例えば、点数のように小数が不要なデータは整数、平均点や割合のように小数を使いたいデータは浮動小数点数として扱うとわかりやすくなります。NumPyでは、array関数の中でdtype=floatのように書くことで、作成するndarray配列のデータ型を指定できます。
import numpy as np
data = [1, 2, 3]
arr = np.array(data, dtype=float)
print(arr)
print(arr.dtype)
[1. 2. 3.]
float64
この例では、もとのリストには1、2、3という整数が入っていますが、dtype=floatを指定しているため、NumPy配列では1.、2.、3.のように小数として表示されています。print(arr.dtype)を使うと、その配列がどのデータ型で作られているのかを確認できます。

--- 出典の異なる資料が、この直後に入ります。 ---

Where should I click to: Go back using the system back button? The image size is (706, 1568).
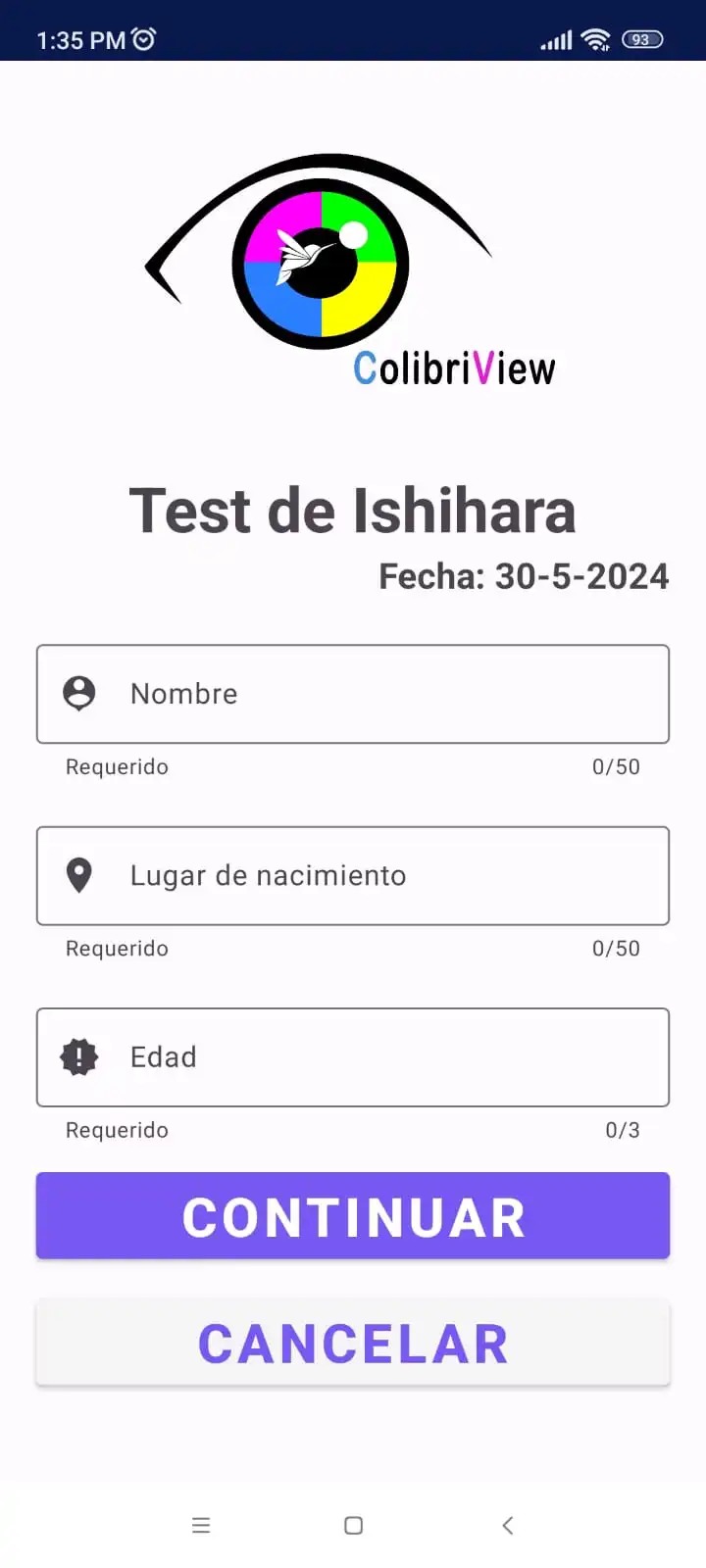click(507, 1525)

dtypeを指定しておくと、あとから計算するときに「整数のつもりだった」「小数で扱いたかった」といった混乱を減らせます。NumPyのarray関数を使うときは、配列の中にどのようなデータを入れるのかを意識しながら、必要に応じてdtypeを設定すると扱いやすくなります。
5. array関数とPythonリストの違い
PythonのリストとNumPy配列には大きな違いがあります。最も大きな違いは、計算処理の書き方と一括処理のしやすさです。Pythonのリストは、文字や数値などを自由にまとめられる便利な入れ物ですが、数値をまとめて計算したい場合は、基本的に一つずつ取り出して処理する必要があります。

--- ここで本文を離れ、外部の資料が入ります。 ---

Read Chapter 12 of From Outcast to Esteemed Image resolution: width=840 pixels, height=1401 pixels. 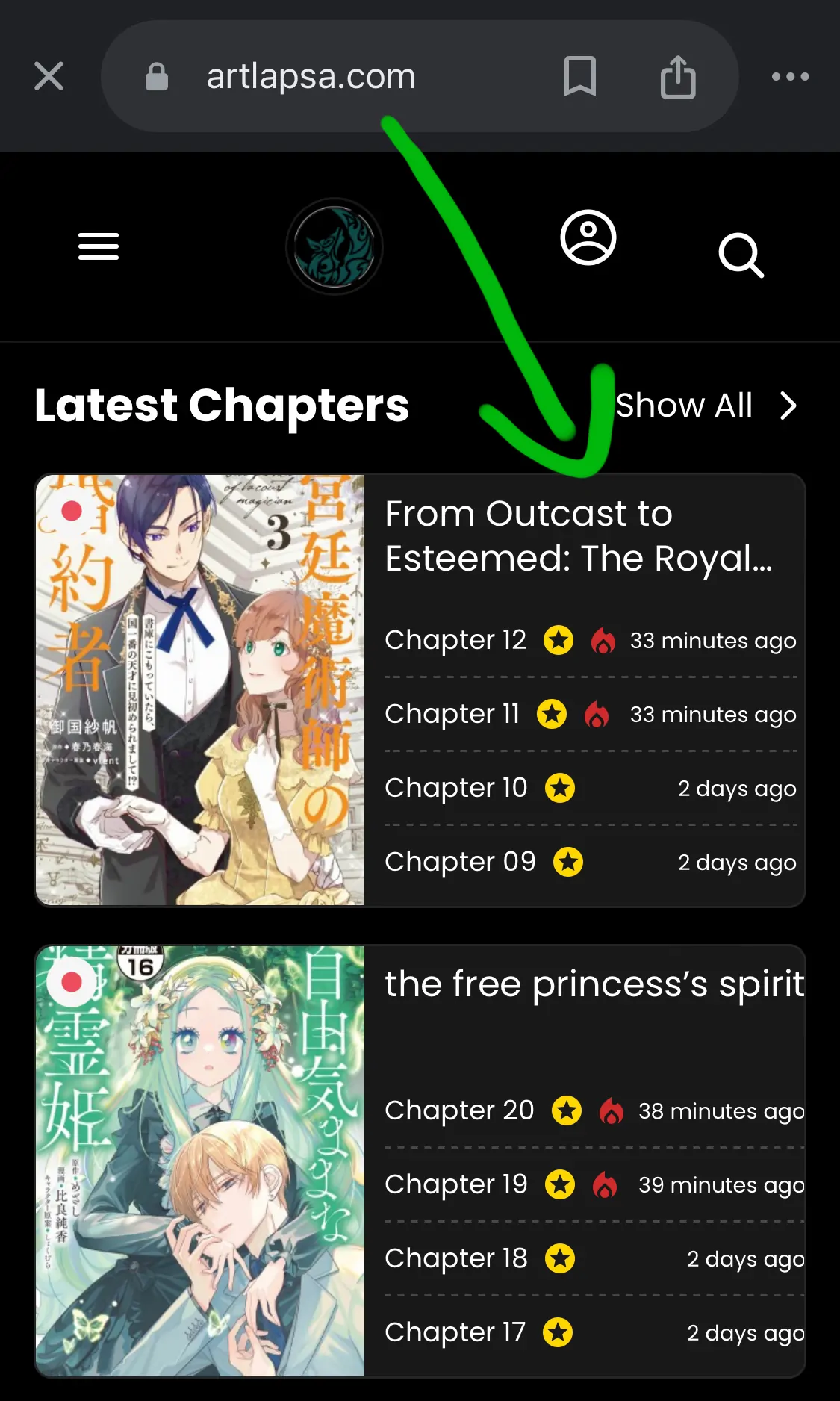pos(455,640)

一方で、NumPyのarray関数で作成したndarray配列は、数値計算をしやすい形になっています。配列全体に対して、足し算や掛け算などの計算をまとめて実行できるため、データ分析や機械学習で扱う数値データの処理に向いています。
import numpy as np
data = [1, 2, 3]
# Pythonリスト
result_list = [x * 2 for x in data]
# NumPy配列
arr = np.array(data)
result_array = arr * 2
print(result_list)
print(result_array)
[2, 4, 6]
[2 4 6]
Pythonリストの場合は、リストの中から値を一つずつ取り出して、x * 2の計算をしています。初心者の方は、リストの中身を順番に確認しながら計算しているイメージを持つとわかりやすいです。
NumPy配列の場合は、arr * 2と書くだけで、配列の中にあるすべての数値に対してまとめて2倍の計算が行われます。繰り返し処理を自分で書かなくても、NumPyが配列全体を計算してくれるため、コードが短く読みやすくなります。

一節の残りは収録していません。